------ RECORDS FOR PROCESSING ------
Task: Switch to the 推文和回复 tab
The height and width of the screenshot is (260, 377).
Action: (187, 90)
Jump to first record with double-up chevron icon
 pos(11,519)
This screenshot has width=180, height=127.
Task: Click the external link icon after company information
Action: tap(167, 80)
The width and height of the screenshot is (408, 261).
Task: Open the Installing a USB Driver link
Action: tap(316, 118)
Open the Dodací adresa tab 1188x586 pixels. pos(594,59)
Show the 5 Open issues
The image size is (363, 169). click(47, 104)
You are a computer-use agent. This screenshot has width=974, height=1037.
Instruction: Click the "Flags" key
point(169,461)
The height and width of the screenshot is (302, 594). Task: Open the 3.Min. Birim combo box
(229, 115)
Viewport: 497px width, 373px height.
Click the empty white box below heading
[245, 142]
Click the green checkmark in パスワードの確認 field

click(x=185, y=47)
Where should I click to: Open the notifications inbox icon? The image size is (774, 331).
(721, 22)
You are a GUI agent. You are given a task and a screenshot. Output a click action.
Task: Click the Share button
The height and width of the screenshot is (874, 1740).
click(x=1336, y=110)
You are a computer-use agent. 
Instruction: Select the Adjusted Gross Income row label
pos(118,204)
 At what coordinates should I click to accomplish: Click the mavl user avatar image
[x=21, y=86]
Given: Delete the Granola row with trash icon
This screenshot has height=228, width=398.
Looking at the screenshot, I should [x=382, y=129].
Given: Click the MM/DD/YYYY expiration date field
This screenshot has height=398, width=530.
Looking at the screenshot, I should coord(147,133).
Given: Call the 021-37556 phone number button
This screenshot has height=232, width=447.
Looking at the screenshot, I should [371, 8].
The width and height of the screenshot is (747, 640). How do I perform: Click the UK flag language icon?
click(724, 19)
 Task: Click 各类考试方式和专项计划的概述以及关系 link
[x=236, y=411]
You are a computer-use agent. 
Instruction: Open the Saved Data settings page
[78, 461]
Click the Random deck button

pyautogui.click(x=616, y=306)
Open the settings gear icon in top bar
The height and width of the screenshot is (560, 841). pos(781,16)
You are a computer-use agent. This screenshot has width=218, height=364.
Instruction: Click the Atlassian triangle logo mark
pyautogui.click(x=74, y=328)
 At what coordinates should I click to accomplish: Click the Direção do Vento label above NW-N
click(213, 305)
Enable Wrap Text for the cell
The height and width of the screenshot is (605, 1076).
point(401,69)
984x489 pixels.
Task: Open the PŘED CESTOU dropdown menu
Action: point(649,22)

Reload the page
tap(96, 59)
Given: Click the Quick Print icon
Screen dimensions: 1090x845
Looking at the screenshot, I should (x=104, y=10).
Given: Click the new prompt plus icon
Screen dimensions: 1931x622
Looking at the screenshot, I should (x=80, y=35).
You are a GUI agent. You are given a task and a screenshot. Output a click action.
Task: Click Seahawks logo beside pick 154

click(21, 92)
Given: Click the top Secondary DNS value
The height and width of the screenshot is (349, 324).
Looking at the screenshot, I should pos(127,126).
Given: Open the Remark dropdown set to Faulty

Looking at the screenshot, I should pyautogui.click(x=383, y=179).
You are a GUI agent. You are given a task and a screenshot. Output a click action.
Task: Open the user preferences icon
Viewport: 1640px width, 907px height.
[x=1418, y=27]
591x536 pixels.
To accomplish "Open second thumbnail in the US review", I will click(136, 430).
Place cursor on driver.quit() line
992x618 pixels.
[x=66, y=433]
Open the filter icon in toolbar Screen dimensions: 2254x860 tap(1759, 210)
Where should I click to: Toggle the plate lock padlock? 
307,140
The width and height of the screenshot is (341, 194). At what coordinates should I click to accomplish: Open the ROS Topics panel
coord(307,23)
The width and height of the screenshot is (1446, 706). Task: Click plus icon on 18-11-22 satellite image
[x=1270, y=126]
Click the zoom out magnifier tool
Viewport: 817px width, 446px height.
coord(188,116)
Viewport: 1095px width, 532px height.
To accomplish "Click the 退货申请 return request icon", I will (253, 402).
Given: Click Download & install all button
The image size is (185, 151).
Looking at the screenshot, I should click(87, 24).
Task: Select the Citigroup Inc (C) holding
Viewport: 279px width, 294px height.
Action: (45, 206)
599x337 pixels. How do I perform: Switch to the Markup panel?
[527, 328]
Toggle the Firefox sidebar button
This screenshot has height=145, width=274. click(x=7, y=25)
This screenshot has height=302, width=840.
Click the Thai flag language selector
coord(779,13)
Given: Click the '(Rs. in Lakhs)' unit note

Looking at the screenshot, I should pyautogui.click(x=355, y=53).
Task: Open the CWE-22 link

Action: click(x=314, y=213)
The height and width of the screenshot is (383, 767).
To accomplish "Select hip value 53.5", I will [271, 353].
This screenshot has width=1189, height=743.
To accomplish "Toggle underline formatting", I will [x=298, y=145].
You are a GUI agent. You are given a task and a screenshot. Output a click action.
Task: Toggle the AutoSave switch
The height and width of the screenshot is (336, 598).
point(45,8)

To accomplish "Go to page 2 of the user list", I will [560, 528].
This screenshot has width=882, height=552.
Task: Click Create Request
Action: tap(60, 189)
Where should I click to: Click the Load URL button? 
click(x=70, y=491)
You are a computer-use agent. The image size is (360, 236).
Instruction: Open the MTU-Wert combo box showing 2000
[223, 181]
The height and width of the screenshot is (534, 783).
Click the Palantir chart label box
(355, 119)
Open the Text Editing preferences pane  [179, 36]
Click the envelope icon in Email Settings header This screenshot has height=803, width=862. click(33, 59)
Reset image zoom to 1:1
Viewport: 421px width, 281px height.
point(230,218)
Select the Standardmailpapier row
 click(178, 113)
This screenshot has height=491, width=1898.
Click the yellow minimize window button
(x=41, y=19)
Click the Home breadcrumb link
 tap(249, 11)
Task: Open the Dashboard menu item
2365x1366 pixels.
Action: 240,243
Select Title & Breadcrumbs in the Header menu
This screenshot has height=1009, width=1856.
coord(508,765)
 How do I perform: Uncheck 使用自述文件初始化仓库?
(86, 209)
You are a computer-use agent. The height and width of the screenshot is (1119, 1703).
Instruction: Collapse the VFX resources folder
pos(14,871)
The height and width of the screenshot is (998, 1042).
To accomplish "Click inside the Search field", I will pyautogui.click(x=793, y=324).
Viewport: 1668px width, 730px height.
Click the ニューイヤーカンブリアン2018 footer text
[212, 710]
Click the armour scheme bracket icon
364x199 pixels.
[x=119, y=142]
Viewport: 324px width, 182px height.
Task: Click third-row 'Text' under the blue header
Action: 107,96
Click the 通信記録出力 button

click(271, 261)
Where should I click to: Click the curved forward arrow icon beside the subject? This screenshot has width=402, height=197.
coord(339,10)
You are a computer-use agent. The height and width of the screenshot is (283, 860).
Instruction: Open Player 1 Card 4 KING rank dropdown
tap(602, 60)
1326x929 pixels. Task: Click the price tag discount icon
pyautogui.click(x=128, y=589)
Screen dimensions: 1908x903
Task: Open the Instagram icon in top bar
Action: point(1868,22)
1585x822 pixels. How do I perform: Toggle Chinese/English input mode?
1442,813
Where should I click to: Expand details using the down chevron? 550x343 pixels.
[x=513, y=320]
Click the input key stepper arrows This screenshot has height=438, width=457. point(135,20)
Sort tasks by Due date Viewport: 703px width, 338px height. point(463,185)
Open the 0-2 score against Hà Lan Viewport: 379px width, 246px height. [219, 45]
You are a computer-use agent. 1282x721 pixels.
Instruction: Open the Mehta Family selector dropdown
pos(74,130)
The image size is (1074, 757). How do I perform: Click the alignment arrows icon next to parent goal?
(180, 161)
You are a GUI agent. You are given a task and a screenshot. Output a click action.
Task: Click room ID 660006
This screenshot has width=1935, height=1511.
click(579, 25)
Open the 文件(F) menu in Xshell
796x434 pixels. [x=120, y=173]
------
AIM: Can you write out all the records again, substituting "desktop agent" for every "computer-use agent" and leaving everything else unchanged?

RIGHT ANSWER:
Task: Switch to the 推文和回复 tab
The height and width of the screenshot is (260, 377).
Action: (187, 90)
Jump to first record with double-up chevron icon
 pos(11,519)
This screenshot has width=180, height=127.
Task: Click the external link icon after company information
Action: tap(167, 80)
The width and height of the screenshot is (408, 261).
Task: Open the Installing a USB Driver link
Action: tap(316, 118)
Open the Dodací adresa tab 1188x586 pixels. pos(594,59)
Show the 5 Open issues
The image size is (363, 169). click(47, 104)
You are a desktop agent. This screenshot has width=974, height=1037.
Instruction: Click the "Flags" key
point(169,461)
The height and width of the screenshot is (302, 594). Task: Open the 3.Min. Birim combo box
(229, 115)
Viewport: 497px width, 373px height.
Click the empty white box below heading
[245, 142]
Click the green checkmark in パスワードの確認 field

click(x=185, y=47)
Where should I click to: Open the notifications inbox icon? The image size is (774, 331).
(721, 22)
You are a GUI agent. You are given a task and a screenshot. Output a click action.
Task: Click the Share button
The height and width of the screenshot is (874, 1740).
click(x=1336, y=110)
You are a desktop agent. 
Instruction: Select the Adjusted Gross Income row label
pos(118,204)
 At what coordinates should I click to accomplish: Click the mavl user avatar image
[x=21, y=86]
Given: Delete the Granola row with trash icon
This screenshot has height=228, width=398.
Looking at the screenshot, I should [x=382, y=129].
Given: Click the MM/DD/YYYY expiration date field
This screenshot has height=398, width=530.
Looking at the screenshot, I should coord(147,133).
Given: Call the 021-37556 phone number button
This screenshot has height=232, width=447.
Looking at the screenshot, I should [371, 8].
The width and height of the screenshot is (747, 640). How do I perform: Click the UK flag language icon?
click(724, 19)
 Task: Click 各类考试方式和专项计划的概述以及关系 link
[x=236, y=411]
You are a desktop agent. 
Instruction: Open the Saved Data settings page
[78, 461]
Click the Random deck button

pyautogui.click(x=616, y=306)
Open the settings gear icon in top bar
The height and width of the screenshot is (560, 841). pos(781,16)
You are a desktop agent. This screenshot has width=218, height=364.
Instruction: Click the Atlassian triangle logo mark
pyautogui.click(x=74, y=328)
 At what coordinates should I click to accomplish: Click the Direção do Vento label above NW-N
click(213, 305)
Enable Wrap Text for the cell
The height and width of the screenshot is (605, 1076).
point(401,69)
984x489 pixels.
Task: Open the PŘED CESTOU dropdown menu
Action: point(649,22)

Reload the page
tap(96, 59)
Given: Click the Quick Print icon
Screen dimensions: 1090x845
Looking at the screenshot, I should (x=104, y=10).
Given: Click the new prompt plus icon
Screen dimensions: 1931x622
Looking at the screenshot, I should (x=80, y=35).
You are a GUI agent. You are given a task and a screenshot. Output a click action.
Task: Click Seahawks logo beside pick 154

click(21, 92)
Given: Click the top Secondary DNS value
The height and width of the screenshot is (349, 324).
Looking at the screenshot, I should pos(127,126).
Given: Open the Remark dropdown set to Faulty

Looking at the screenshot, I should pyautogui.click(x=383, y=179).
You are a GUI agent. You are given a task and a screenshot. Output a click action.
Task: Open the user preferences icon
Viewport: 1640px width, 907px height.
[x=1418, y=27]
591x536 pixels.
To accomplish "Open second thumbnail in the US review", I will click(136, 430).
Place cursor on driver.quit() line
992x618 pixels.
[x=66, y=433]
Open the filter icon in toolbar Screen dimensions: 2254x860 tap(1759, 210)
Where should I click to: Toggle the plate lock padlock? 
307,140
The width and height of the screenshot is (341, 194). At what coordinates should I click to accomplish: Open the ROS Topics panel
coord(307,23)
The width and height of the screenshot is (1446, 706). Task: Click plus icon on 18-11-22 satellite image
[x=1270, y=126]
Click the zoom out magnifier tool
Viewport: 817px width, 446px height.
coord(188,116)
Viewport: 1095px width, 532px height.
To accomplish "Click the 退货申请 return request icon", I will (253, 402).
Given: Click Download & install all button
The image size is (185, 151).
Looking at the screenshot, I should click(87, 24).
Task: Select the Citigroup Inc (C) holding
Viewport: 279px width, 294px height.
Action: (45, 206)
599x337 pixels. How do I perform: Switch to the Markup panel?
[527, 328]
Toggle the Firefox sidebar button
This screenshot has height=145, width=274. click(x=7, y=25)
This screenshot has height=302, width=840.
Click the Thai flag language selector
coord(779,13)
Given: Click the '(Rs. in Lakhs)' unit note

Looking at the screenshot, I should pyautogui.click(x=355, y=53).
Task: Open the CWE-22 link

Action: click(x=314, y=213)
The height and width of the screenshot is (383, 767).
To accomplish "Select hip value 53.5", I will [271, 353].
This screenshot has width=1189, height=743.
To accomplish "Toggle underline formatting", I will [x=298, y=145].
You are a GUI agent. You are given a task and a screenshot. Output a click action.
Task: Toggle the AutoSave switch
The height and width of the screenshot is (336, 598).
point(45,8)

To accomplish "Go to page 2 of the user list", I will [560, 528].
This screenshot has width=882, height=552.
Task: Click Create Request
Action: tap(60, 189)
Where should I click to: Click the Load URL button? 
click(x=70, y=491)
You are a desktop agent. The image size is (360, 236).
Instruction: Open the MTU-Wert combo box showing 2000
[223, 181]
The height and width of the screenshot is (534, 783).
Click the Palantir chart label box
(355, 119)
Open the Text Editing preferences pane  [179, 36]
Click the envelope icon in Email Settings header This screenshot has height=803, width=862. click(33, 59)
Reset image zoom to 1:1
Viewport: 421px width, 281px height.
point(230,218)
Select the Standardmailpapier row
 click(178, 113)
This screenshot has height=491, width=1898.
Click the yellow minimize window button
(x=41, y=19)
Click the Home breadcrumb link
 tap(249, 11)
Task: Open the Dashboard menu item
2365x1366 pixels.
Action: 240,243
Select Title & Breadcrumbs in the Header menu
This screenshot has height=1009, width=1856.
coord(508,765)
 How do I perform: Uncheck 使用自述文件初始化仓库?
(86, 209)
You are a desktop agent. The height and width of the screenshot is (1119, 1703).
Instruction: Collapse the VFX resources folder
pos(14,871)
The height and width of the screenshot is (998, 1042).
To accomplish "Click inside the Search field", I will pyautogui.click(x=793, y=324).
Viewport: 1668px width, 730px height.
Click the ニューイヤーカンブリアン2018 footer text
[212, 710]
Click the armour scheme bracket icon
364x199 pixels.
[x=119, y=142]
Viewport: 324px width, 182px height.
Task: Click third-row 'Text' under the blue header
Action: 107,96
Click the 通信記録出力 button

click(271, 261)
Where should I click to: Click the curved forward arrow icon beside the subject? This screenshot has width=402, height=197.
coord(339,10)
You are a desktop agent. The height and width of the screenshot is (283, 860).
Instruction: Open Player 1 Card 4 KING rank dropdown
tap(602, 60)
1326x929 pixels. Task: Click the price tag discount icon
pyautogui.click(x=128, y=589)
Screen dimensions: 1908x903
Task: Open the Instagram icon in top bar
Action: point(1868,22)
1585x822 pixels. How do I perform: Toggle Chinese/English input mode?
1442,813
Where should I click to: Expand details using the down chevron? 550x343 pixels.
[x=513, y=320]
Click the input key stepper arrows This screenshot has height=438, width=457. point(135,20)
Sort tasks by Due date Viewport: 703px width, 338px height. point(463,185)
Open the 0-2 score against Hà Lan Viewport: 379px width, 246px height. [219, 45]
You are a desktop agent. 1282x721 pixels.
Instruction: Open the Mehta Family selector dropdown
pos(74,130)
The image size is (1074, 757). How do I perform: Click the alignment arrows icon next to parent goal?
(180, 161)
You are a GUI agent. You are given a task and a screenshot. Output a click action.
Task: Click room ID 660006
This screenshot has width=1935, height=1511.
click(579, 25)
Open the 文件(F) menu in Xshell
796x434 pixels. [x=120, y=173]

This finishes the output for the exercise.